A inclusão do imunizante na Rede de Imunobiológicos Especiais do SUS representa um avanço significativo na atenção à saúde neonatal e na prevenção de formas graves da bronquiolite, especialmente entre recém-nascidos prematuros.

Antes do início da vacinação, a Secretaria de Estado de Saúde (SES) realizou um levantamento técnico sobre o número de partos prematuros e a capacidade de atendimento das maternidades em todo o Estado.

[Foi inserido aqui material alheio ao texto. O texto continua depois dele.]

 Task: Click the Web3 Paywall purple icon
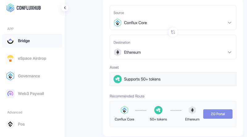click(x=10, y=94)
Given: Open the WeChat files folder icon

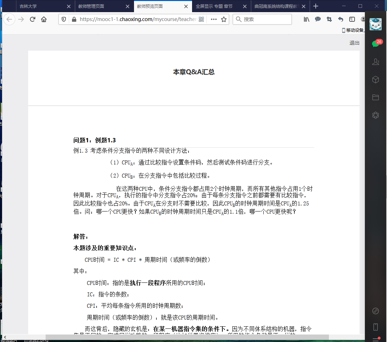Looking at the screenshot, I should (376, 97).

Com base nesses dados, as doses foram distribuídas de acordo com a média mensal de nascimentos de cada unidade.

Nos demais municípios, o acesso ao imunizante será organizado por meio do sistema E-Crie, plataforma digital da SES responsável pela solicitação e distribuição de imunobiológicos especiais aos 79 municípios sul-mato-grossenses.

Em Campo Grande, as famílias devem entrar em contato previamente com a Sesau pelo telefone (67) 99875-3662 para receber orientações e realizar o agendamento. Após o contato, a aplicação ocorre nas Unidades Básicas de Saúde dos bairros Alves Pereira, Marabá, Jardim Presidente e Cristo Redentor. Já as maternidades Santa Casa, Hospital Universitário, Hospital Regional e Cândido Mariano realizam a aplicação apenas em bebês que estejam internados.